I have a support request in with TiVo. So I will wait until I hear back from them before going to the CLEAR button.

In the meantime, I will have to pull the comcast cable and plug it into the tv to watch anything.

Thanks again....


----------



## dnorth12 (Feb 10, 2005)

The one thing that bugs me about this is TiVo forcing those who want an expansion drive to use the Western Digital product. Why not support an expansion product that has a chance to last as least as long as the TiVo product?

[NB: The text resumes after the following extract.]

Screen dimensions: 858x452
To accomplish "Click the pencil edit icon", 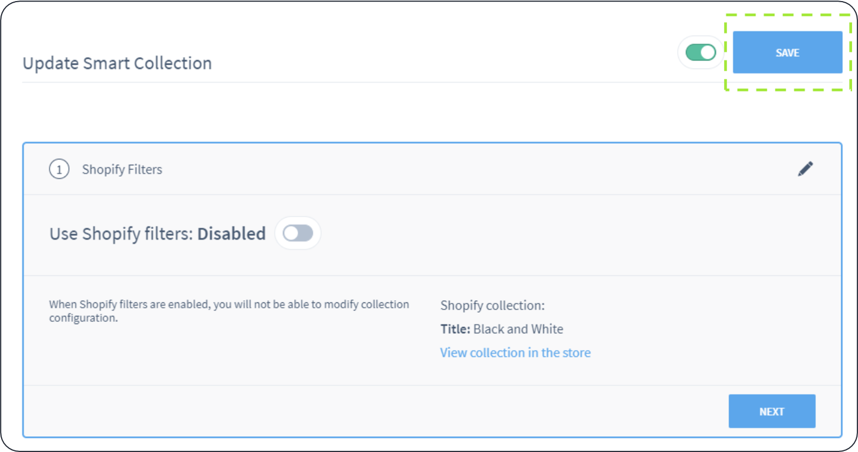I will 805,169.
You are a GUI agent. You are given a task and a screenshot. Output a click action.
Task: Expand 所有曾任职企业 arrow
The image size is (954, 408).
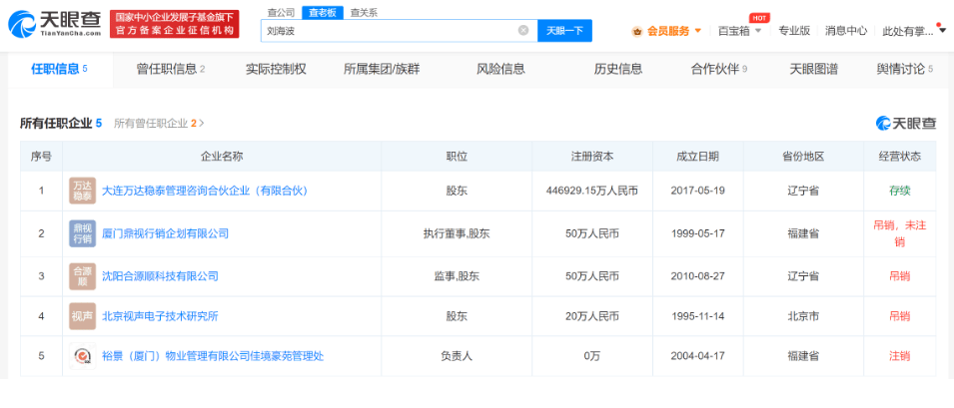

This WD drive barely made it 6 1/2 months.


----------



## JoeKustra (Dec 7, 2012)

I had the WD extender on my Premium for about six months. Then it failed. I was ready to get a Roamio, so I pulled the 1TB drive out (WD10EURX). After a year I found recordings were getting blocking errors. Last week I changed the drive for another WD10EURX. So far no problems. Two curious facts. The MBT dropped from 41 to 37. The serial number on the new drive is 2 million higher than the old drive. It takes 15 minutes to change drives. It takes over an hour to redo setup.


----------



## jwort93 (Dec 18, 2015)

JoeKustra said:


> I had the WD extender on my Premium for about six months. Then it failed. I was ready to get a Roamio, so I pulled the 1TB drive out (WD10EURX). After a year I found recordings were getting blocking errors. Last week I changed the drive for another WD10EURX. So far no problems. Two curious facts. The MBT dropped from 41 to 37. The serial number on the new drive is 2 million higher than the old drive. It takes 15 minutes to change drives. It takes over an hour to redo setup.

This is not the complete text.